My newly turned three-year-old has an older brother, whose favorite activities include watching every version of “Power Rangers” (seriously, Netflix, one is enough) and wrestling with his sibling every chance he gets. My oldest even managed to organize a ninja fighting game with his classmates that has become a recess staple.
Having already lived through the rambunctious TODDLER YEARS with my oldest, you would think I would be unphased by my little one’s weapon comment. Yet, something about it caught me off guard. Perhaps it was because my youngest preferred soft toys and cuddles, at least up until that point.
Or maybe, he was coming into boyhood.
Let me be clear. While, I’m not gender neutral in my approach to raising children, I certainly don’t consciously enforce labels on anything. Our family doesn’t refer to items, as “girly” or “manly.” My little one has dolls and loves Frozen. He also likes to sword fight with the sticks he finds in our yard. I don’t steer him toward so-called boyish things, but, like his brother, he tends to find his own way there.

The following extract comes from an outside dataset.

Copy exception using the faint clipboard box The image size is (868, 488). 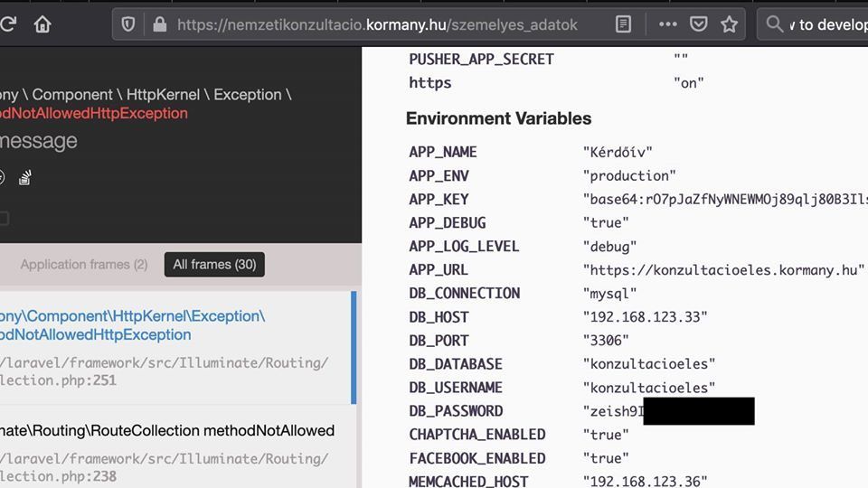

I believe gender constructs are somewhat man-made, and thousands of years of human history are hard to undue. I respect and accept the myriad of gender identities. I know there are always outliers. There will always be girls who act more like typical boys, and boys who behave more like girls, and everything in between.
But, after observing my OWN BOYS, as well as the behavior of other male children, for the five plus years I have been a parent, I found there is a fundamental difference between boys and girls, and that difference is emphasized in their choice of play.
Visit any schoolyard or playground, look around, see what games they are playing. Chances are, the boys will be engaged in some sort of chase or fighting game. They might be brandishing toy guns or wielding sticks they found lying around. They may be running around, playfully tackling one another to the ground.
And, when they get home, these same boys might watch their favorite SUPERHEROES kick some butt, or kill some aliens in order to beat the high score on a video game.
They will do all this with a gleeful smile plastered on their faces, leaving many of us moms wondering if they are enjoying all this violence way too much.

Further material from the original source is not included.